Weinstein perde recurso nos EUA por acusações de abuso sexual

O magnata e produtor de Hollywood caído em desgraça Harvey Weinstein perdeu, nesta quinta-feira (2), uma apelação para anular sua condenação por crimes sexuais imposta em 2020 em Nova York.

Na decisão, os cinco juízes de um tribunal de apelações de Nova York confirmaram por unanimidade os veredictos de culpabilidade e a sentença de 23 anos de prisão.

Os magistrados rejeitaram o argumento da defesa de Weinstein, que alegou que a decisão do júri foi prejudicada depois que o mesmo ouviu queixas de mulheres que não faziam parte das acusações.

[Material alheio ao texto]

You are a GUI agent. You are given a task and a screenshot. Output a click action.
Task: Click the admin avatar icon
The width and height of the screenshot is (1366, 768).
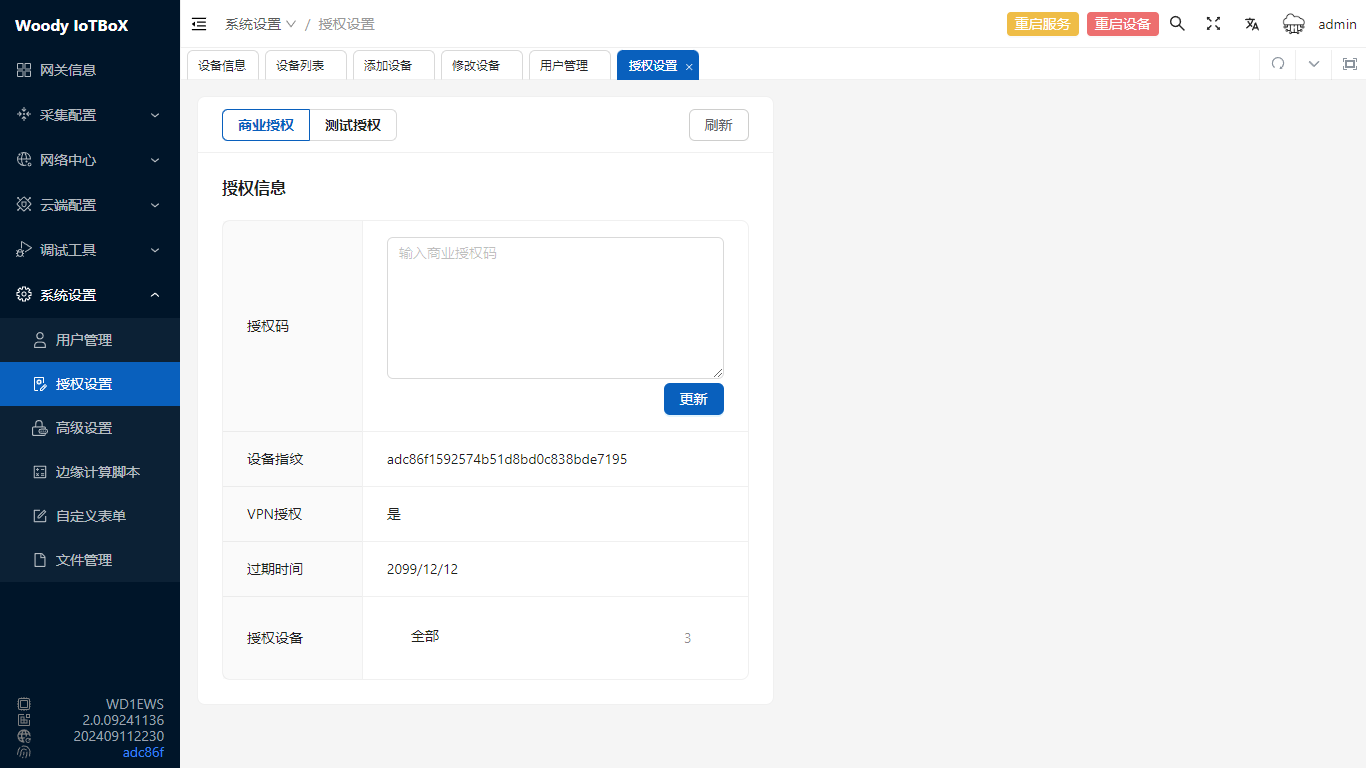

Ao redigir a decisão, a juíza Angela Mazzarelli disse que as testemunhas proporcionaram "informação útil" que ajudou o júri a "compreender completamente a dinâmica" entre Weinstein e suas vítimas.

"Não percebemos nenhuma base para reduzir a sentença e analisamos os argumentos de apelação do acusado, que consideramos inúteis", escreveu.

Weinstein, produtor, entre outros, do famoso filme "Pulp Fiction", de Quentin Tarantino, foi declarado culpado de estupro e agressão sexual em fevereiro de 2020, um veredicto histórico para o movimento feminista #MeToo.

Atualmente, Weinstein está à espera de julgamentos por outras denúncias separadas de agressão sexual no estado de Califórnia.

Aos 70 anos, o agora ex-produtor de Hollywood se declarou inocente em um tribunal de Los Angeles em setembro, por acusações relacionadas com supostos abusos a cinco mulheres.

As acusações generalizadas de assédio e abuso sexual contra Weinstein vieram à tona em 2017 e chegaram à casa das dezenas. Por sua vez, o ex-produtor alega que todas as relações sexuais foram consensuais.